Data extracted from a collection
+---+
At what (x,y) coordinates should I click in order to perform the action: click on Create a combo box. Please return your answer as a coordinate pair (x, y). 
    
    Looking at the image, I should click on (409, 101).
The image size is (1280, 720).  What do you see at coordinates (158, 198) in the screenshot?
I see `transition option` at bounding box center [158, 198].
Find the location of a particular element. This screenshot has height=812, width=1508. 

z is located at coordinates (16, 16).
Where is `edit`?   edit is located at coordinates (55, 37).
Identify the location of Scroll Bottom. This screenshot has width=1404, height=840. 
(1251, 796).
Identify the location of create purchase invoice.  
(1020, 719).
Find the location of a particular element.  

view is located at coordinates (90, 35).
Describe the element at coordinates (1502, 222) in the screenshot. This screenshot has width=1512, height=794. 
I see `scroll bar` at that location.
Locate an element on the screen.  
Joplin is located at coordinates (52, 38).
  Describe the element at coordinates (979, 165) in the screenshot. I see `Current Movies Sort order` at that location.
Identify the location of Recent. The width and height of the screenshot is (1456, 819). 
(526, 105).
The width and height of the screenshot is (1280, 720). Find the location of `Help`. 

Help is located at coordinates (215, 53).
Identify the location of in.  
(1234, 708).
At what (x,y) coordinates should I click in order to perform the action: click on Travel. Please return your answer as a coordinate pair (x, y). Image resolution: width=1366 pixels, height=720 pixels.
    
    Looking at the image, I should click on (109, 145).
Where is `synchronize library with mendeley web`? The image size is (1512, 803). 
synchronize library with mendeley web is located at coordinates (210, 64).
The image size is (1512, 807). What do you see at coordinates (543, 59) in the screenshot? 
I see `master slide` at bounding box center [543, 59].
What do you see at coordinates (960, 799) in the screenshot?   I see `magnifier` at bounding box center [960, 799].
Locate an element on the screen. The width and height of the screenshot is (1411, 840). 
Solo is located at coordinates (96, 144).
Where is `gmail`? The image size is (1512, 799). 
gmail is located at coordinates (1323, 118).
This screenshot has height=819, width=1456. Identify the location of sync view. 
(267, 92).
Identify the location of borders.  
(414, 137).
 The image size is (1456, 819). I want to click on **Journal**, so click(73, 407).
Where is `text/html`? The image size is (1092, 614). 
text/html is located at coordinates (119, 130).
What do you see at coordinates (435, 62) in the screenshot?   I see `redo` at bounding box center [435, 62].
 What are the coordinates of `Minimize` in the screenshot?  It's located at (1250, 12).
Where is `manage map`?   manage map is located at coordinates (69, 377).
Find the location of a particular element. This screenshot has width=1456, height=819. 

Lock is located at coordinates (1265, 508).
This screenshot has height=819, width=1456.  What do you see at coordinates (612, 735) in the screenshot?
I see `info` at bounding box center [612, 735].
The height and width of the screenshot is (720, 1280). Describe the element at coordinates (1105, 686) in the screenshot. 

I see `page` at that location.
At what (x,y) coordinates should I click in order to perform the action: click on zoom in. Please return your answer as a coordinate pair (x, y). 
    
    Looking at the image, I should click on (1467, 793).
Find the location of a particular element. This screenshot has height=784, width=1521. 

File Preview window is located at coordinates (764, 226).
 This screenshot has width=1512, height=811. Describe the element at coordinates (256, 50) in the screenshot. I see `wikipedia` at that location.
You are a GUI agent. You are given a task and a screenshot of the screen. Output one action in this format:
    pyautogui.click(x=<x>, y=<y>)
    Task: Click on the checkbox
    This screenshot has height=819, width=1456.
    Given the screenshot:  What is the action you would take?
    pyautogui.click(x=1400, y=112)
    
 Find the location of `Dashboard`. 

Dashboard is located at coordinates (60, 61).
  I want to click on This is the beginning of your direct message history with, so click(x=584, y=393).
+---+
- **The task**: Print everything from the beginning of the listing down to the line containing "(526, 105).", with both ends included, repeating each line exactly.

- **Finished answer**:
At what (x,y) coordinates should I click in order to perform the action: click on Create a combo box. Please return your answer as a coordinate pair (x, y). 
    
    Looking at the image, I should click on (409, 101).
The image size is (1280, 720).  What do you see at coordinates (158, 198) in the screenshot?
I see `transition option` at bounding box center [158, 198].
Find the location of a particular element. This screenshot has height=812, width=1508. 

z is located at coordinates (16, 16).
Where is `edit`?   edit is located at coordinates (55, 37).
Identify the location of Scroll Bottom. This screenshot has width=1404, height=840. 
(1251, 796).
Identify the location of create purchase invoice.  
(1020, 719).
Find the location of a particular element.  

view is located at coordinates (90, 35).
Describe the element at coordinates (1502, 222) in the screenshot. This screenshot has width=1512, height=794. 
I see `scroll bar` at that location.
Locate an element on the screen.  
Joplin is located at coordinates (52, 38).
  Describe the element at coordinates (979, 165) in the screenshot. I see `Current Movies Sort order` at that location.
Identify the location of Recent. The width and height of the screenshot is (1456, 819). 
(526, 105).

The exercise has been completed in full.